Dallas Willard, The Divine Conspiracy (1997):

 

            “It is tempting in such a project to enter the conflict—long standing and currently at the boiling point—about the accessibility of the ‘real’ Jesus and his words to us now.  Because I do not do so, I will assume that it was produced and preserved by competent human beings who were at least as intelligent and devout as we are today. I assume that they were quite capable of accurately interpreting their own experience and of objectively presenting what they heard and experienced in the language of their historical community, which we today can understand with due diligence.
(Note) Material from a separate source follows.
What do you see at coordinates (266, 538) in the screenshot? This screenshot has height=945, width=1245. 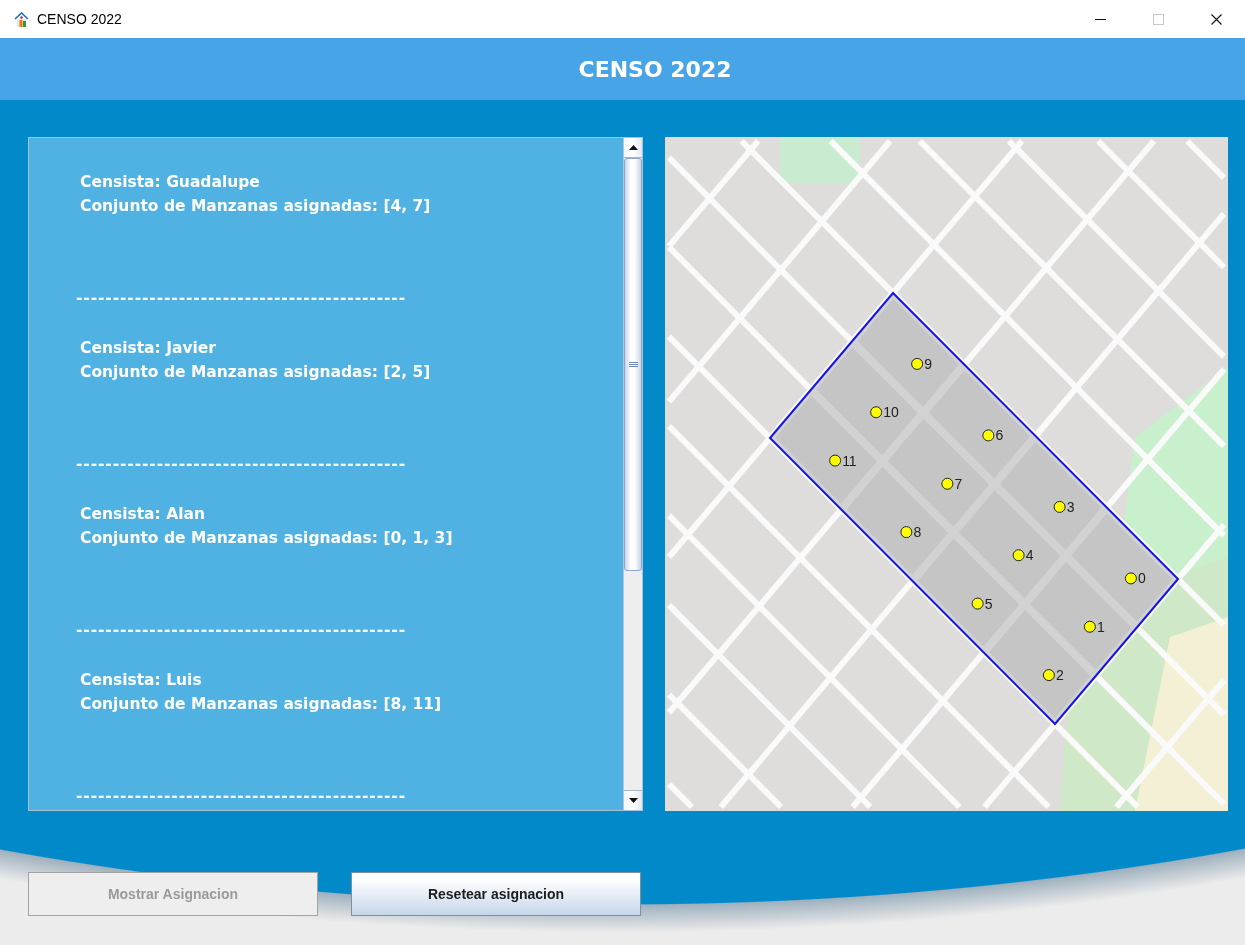 I see `assigned-blocks-text: Conjunto de Manzanas asignadas: [0, 1, 3]` at bounding box center [266, 538].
            On the divine side, I assume that God has been willing and competent to arrange for the Bible, including its record of Jesus, to emerge and be preserved in ways that will secure his purposes for it among human beings worldwide. Those who actually believe in God will be untroubled by this. I assume that he did not and would not leave his message to humankind in a form that can only be understood by a handful of late-twentieth-century professional scholars, who cannot even agree among themselves on the theories that they assume to determine what the message is.

            The Bible is, after all, God’s gift to the world through his Church, not to the scholars. It comes through the life of his people and nourishes that life. Its purpose is practical, not academic. An intelligent, careful, intensive but straightforward reading—that is one not governed by obscure and faddish theories or by a mindless orthodoxy—is what it requires to direct us into life in God’s kingdom. Any other approach to the Bible, I believe, conflicts with the picture of the God that, all agree, emerges from Jesus and his tradition.”

 

 


From: [EMAIL PROTECTED] [mailto:[EMAIL PROTECTED] On Behalf Of Slade Henson
Sent: Friday, December 24, 2004 10:52 PM
To: [email protected]
Subject: RE: [TruthTalk] So Long David Miller, and Thanks for the Fish

 

So true, but sadly, the illiterate or the country bumpkin with a 4th-grade education will miss out on some incredible and wow-ing insights gained from deep study in the Hebrew or Greek. Are they necessary? No... that's never been argued to my knowledge (and even if it has, it's not been MY argument). Does Hebrew and Greek create a fuller understanding? Absolutely.

 

-- slade

-----Original Message-----
From: [EMAIL PROTECTED] [mailto:[EMAIL PROTECTED]On Behalf Of Judy Taylor
Sent: Friday, 24 December, 2004 23.18
To: [email protected]
Cc: [email protected]
Subject: Re: [TruthTalk] So Long David Miller, and Thanks for the Fish

jt: Thanks for that Terry, my late FIL is a perfect example.  He had a 4th grade education and book learning was definitely not his forte, although he had all kinds of country wisdom.  He could grow things and take care of live stock. He gave his animals shots and sewed up dogs that had been gored by pigs. He was a godly man with a giving heart and the only book in his house was the KJV Bible.  He could read and understand that and he was an influence for God upon all he came in contact with (including me).